In the past 18 months, there has been a spate of challenges to arbitration awards under s.68 of the Arbitration Act 1996. This provision gives the court the power to set aside or remit an award on the grounds that there has been a serious irregularity in the arbitration that has caused or will cause substantial injustice to a party. There is an exhaustive list of the kinds of irregularity that qualify and the applicant must bring himself within at least one of them. One kind of irregularity is where the tribunal has failed in its duty to act fairly.

S.68 challenges rarely succeed - reflecting the English courts' respect for the integrity of the arbitral system. Court interference in the arbitral process must be kept to a minimum since arbitration, not court, is what the parties have chosen as the means for resolving their disputes.

One of the most recent challenge cases, Bandwidth Shipping Corporation v Intaari (2007), illustrates this well. During final argument in the arbitration, Bandwidth's counsel failed to deal with an important point on causation because the arbitrators did not ask him whether he had anything to say on it. The arbitrators proceeded to make an award in Intaari's favour, including on this point. Intaari made a s.68 challenge on the grounds that the arbitrators had breached their duty to act fairly. The Court of Appeal dismissed the challenge. Bandwidth needed to show that the arbitrators had appreciated that Bandwidth had overlooked the point and there was no such appreciation. The Court of Appeal reiterated that there was a high threshold to succeed under s.68 and it should not be used simply because a party did not like an award.

Enforcement of arbitration awards

The ease of enforcement of arbitration awards under the 1958 New York Convention on the Recognition and Enforcement of Foreign Arbitral Awards is an important advantage that arbitration enjoys over litigation. In contrast to the patchwork of systems for enforcing foreign court judgments that exist across the world, the New York Convention has almost universal acceptance.
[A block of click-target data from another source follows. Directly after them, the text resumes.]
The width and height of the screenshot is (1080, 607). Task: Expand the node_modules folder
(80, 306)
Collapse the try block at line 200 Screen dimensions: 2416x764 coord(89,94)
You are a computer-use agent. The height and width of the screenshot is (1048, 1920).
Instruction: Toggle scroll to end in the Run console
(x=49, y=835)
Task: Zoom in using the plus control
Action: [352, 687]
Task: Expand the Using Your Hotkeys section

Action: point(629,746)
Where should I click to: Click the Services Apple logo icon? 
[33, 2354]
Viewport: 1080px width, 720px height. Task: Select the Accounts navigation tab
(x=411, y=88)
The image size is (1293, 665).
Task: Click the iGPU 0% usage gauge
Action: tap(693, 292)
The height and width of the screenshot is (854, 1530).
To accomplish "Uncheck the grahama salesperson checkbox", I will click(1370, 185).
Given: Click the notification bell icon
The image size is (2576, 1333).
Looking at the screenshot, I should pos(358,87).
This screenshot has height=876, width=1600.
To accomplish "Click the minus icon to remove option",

Challenges to the enforcement of New York Convention awards are only allowed in very limited circumstances and, as the court demonstrated in Sheltam Rail Company v Mirambo (2008), a dim view will be taken of cynical attempts to frustrate the enforcement of awards.

In Sheltam, an arbitration award which had been made by an English arbitral tribunal was likely to require enforcement in a number of foreign jurisdictions. Sheltam, the unsuccessful party, sought to challenge the award in the English court. However, before the challenge was heard, Sheltam discontinued its claim, saying it had run out of money with which to fund it. The court was not impressed and decided that Sheltam's true objective was to seek to cast doubt over the award (and so try to prevent its enforcement abroad) by suggesting that, had it not run out of money, its challenge might have been successful. Sheltam was forced to undertake to the court that it would not challenge the enforcement of the award abroad if that proved necessary.

The content of this article is intended to provide a general guide to the subject matter. Specialist advice should be sought about your specific circumstances.